Members think increased police trust could help solve crimes.

March 13, 2014

The Mayor’s Task Force on Community Violence spent the majority of its meeting time Wednesday discussing the idea of community policing in Columbia, carrying over the debate from its Feb. 26 meeting.

Community policing has been brought up consistently at task force meetings, but was fully addressed for the first time Feb. 26. The group plans to make formal recommendations to Mayor Bob McDavid in November.

“I think it’s going to take some intense, specific cultural training by the police and other private security firms,” task force member David Thomas, who received a doctorate in education administration from MU, said of the implementation of community policing.

In a past interview with The Maneater, Michael Trapp, co-chair of the Mayor’s Task Force on Community Violence, said community policing involves the assignment of officers to a specific patrol area, where they are expected to proactively get to know the area and its community members.

Task force members acknowledge that community policing will be a major step in race relations between community members and policing organizations, Thomas said.

“We’re dealing with a racial situation,” Thomas said. “We have to address it.”

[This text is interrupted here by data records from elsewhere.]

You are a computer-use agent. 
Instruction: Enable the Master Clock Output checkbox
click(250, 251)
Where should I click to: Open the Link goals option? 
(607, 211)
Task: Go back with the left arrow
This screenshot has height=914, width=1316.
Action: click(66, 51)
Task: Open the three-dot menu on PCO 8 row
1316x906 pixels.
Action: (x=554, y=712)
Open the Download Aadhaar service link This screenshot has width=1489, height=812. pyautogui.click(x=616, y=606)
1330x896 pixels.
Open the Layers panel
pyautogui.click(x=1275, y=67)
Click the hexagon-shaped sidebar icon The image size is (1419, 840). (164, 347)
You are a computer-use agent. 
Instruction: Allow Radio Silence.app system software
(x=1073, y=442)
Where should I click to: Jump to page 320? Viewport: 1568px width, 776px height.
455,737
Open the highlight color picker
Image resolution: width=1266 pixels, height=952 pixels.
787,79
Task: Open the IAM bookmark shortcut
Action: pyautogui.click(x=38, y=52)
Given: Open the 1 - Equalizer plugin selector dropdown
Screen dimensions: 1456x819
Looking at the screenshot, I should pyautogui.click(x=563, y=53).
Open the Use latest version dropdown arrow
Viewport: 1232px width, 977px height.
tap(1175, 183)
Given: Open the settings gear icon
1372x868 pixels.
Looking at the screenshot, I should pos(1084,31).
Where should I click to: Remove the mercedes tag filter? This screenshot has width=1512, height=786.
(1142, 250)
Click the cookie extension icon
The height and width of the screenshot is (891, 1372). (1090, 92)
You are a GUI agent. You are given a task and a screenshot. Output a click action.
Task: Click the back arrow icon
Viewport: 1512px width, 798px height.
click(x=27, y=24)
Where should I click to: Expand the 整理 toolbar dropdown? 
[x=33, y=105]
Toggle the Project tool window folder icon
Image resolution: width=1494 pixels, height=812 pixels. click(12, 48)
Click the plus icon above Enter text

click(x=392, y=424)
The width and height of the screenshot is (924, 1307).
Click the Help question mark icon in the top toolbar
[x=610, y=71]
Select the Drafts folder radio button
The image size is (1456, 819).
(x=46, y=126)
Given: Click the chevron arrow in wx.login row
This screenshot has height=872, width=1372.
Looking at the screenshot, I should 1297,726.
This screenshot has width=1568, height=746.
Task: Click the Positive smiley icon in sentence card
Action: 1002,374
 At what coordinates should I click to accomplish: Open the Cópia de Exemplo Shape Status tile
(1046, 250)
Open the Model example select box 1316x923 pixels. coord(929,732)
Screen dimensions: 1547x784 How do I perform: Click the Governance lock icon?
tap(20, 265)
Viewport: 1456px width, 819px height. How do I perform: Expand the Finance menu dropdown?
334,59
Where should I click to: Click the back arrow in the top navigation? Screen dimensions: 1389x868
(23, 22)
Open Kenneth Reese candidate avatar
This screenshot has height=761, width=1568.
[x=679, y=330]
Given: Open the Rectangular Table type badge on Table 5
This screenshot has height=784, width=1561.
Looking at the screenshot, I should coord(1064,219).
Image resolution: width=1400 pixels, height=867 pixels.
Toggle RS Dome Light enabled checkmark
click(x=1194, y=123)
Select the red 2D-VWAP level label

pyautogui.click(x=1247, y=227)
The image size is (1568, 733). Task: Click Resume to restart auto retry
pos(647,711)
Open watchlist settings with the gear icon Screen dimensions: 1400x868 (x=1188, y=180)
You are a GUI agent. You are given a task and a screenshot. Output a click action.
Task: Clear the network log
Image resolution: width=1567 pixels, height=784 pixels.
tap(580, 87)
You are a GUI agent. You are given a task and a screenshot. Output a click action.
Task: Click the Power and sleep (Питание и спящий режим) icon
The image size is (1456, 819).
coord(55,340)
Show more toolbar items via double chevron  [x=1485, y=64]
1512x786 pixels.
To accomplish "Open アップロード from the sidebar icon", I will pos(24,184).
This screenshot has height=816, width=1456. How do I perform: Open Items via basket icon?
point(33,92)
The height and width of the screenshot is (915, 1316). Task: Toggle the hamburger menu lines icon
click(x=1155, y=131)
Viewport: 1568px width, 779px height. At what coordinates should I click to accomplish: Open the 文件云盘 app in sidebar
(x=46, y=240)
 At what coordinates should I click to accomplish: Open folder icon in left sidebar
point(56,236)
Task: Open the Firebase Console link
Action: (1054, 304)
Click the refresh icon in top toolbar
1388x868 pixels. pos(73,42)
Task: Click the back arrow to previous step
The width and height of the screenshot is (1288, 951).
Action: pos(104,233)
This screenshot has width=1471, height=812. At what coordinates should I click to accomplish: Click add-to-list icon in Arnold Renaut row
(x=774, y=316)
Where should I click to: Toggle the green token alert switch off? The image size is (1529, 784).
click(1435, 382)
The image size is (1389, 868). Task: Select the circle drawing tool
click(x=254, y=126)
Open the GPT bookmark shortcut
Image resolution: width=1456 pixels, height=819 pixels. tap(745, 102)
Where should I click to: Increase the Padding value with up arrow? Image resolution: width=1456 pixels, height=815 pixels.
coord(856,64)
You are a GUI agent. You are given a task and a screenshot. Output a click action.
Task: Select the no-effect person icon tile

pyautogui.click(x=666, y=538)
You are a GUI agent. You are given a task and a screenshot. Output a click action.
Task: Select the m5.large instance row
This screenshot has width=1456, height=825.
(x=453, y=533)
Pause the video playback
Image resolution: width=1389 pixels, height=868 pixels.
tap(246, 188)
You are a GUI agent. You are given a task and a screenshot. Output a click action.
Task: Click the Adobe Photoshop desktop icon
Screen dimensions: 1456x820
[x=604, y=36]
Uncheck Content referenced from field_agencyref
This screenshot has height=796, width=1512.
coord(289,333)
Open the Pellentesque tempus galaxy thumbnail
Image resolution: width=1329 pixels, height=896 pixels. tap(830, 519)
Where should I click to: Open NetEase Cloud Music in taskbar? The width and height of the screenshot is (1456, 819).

Task force members spoke about the different problems they believe community policing could address.

“Without the trust of the community, the police will not be able to solve violent crimes,” Trapp said.

Thomas said he believes the recommendations the task force will give to the mayor will receive the attention they deserve.

“I feel that it will be a concern of many citizens,” Thomas said. “Just as the community is looking to our task force, they then will be looking to the mayor and the city council to be assured that policies are presented and implemented across all departments that are applicable; not just the police department, but basically all governmental departments within the city.”